- 提供された本文
================

あべまつ行脚

ひたすら美しいものに導かれ、心写りを仕舞う玉手箱

安宅栄一の眼 ・大阪市立東洋陶磁美術館

2007-08-25 16:45:23 | 美術展
かつて、奈良に遊びに行き始めた頃、
安宅産業が行き詰まり、苦難の時を迎え
ようやく開館された東洋陶磁美術館に私は何も知らずに訪ねている。
多分昭和57年開館の翌年あたり。
開館記念の展覧会図録が残っている。

それから5周年、10周年に周年事業と知らずに訪ねている。
東洋のやきものの持つ不思議な美の力に吸い寄せられるかのように。

度々引っ越しを重ねている私の本箱からは、
様々な本やカタログ、図録が消えていったけれど、
この東洋陶磁の図録だけは捨てられず、
結婚して10年以上経つ今も私の横にいて離れない。

そしてこの夏、25周年記念の特別展。
安宅産業時代から、安宅氏の信頼を一手に引き受けてきた、
館長の伊藤郁太郎氏が、
自身の生涯を傾けて勤めてきた時間を凝縮させて
この展覧会に力を注いでいることが図録解説から滲み出ている。

図録に掲載されたエピソードの奥深いこと。
収集はまた、安宅栄一氏、そのものだし、
それがあるのも、また伊藤氏の助力があったからこそなのだと思った。

安宅氏が言う。
「コレクションは誰が持っても同じでしょう」

大きな心、揺るがない眼の力、それを支える人の力、
それらが渦巻いて、
また館内の麗しき陶磁器達がより一層煌めいて見えて、
眩しかった。

東洋陶磁もさることながら、館内には、日本陶磁器も展示されていて、
それらに逢えたことも嬉しかった。
美濃や、猿投、古瀬戸の壺、瓶などがあり、
織部の向こう付けや、緑の鮮やかな乾山の向こう付けもあった。
有田の相撲人形も楽しかった。

================

- 一覧の抜粋
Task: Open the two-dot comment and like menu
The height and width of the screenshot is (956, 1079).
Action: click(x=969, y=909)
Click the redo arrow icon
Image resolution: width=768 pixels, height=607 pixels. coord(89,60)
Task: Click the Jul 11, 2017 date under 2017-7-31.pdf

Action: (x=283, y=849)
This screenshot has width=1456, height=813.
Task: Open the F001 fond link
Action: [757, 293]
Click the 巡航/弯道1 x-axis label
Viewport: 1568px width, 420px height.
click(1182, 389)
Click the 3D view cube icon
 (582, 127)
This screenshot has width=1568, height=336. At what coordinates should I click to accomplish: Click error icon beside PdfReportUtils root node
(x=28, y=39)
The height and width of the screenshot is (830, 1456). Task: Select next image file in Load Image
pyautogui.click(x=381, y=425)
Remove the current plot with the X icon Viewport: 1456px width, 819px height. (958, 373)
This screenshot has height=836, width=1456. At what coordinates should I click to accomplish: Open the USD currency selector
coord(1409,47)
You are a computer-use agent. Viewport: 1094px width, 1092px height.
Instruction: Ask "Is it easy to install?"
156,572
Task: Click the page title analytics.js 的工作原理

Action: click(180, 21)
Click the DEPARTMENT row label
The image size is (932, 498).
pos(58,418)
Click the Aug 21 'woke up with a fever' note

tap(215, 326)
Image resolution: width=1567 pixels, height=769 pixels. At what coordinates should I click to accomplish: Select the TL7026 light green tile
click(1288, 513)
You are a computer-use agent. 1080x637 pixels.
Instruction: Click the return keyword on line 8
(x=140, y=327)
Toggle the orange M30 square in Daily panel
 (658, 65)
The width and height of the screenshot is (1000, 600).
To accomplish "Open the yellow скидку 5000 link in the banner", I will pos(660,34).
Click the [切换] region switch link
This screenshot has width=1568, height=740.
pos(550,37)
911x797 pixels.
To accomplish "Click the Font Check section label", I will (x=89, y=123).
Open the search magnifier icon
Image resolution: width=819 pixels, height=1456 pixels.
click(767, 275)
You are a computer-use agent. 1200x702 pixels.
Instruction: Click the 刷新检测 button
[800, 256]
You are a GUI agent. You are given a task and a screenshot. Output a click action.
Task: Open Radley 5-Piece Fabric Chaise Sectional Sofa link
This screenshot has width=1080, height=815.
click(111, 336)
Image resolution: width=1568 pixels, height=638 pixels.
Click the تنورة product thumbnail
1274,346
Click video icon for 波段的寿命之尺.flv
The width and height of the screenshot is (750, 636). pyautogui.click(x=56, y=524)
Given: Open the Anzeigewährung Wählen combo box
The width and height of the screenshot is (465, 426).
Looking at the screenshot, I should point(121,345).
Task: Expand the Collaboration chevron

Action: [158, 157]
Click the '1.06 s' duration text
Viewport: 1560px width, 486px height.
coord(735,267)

================

本文について次の問いに答えよ。
(a) 東洋陶磁美術館の開館は昭和何年とされているか。
(b) この夏の特別展は何周年を記念するものか。
(c) 有田のものとして挙げられている展示品は何か。
一覧は本文と無関係である。

(a) 昭和57年である。
(b) 25周年である。
(c) 相撲人形である。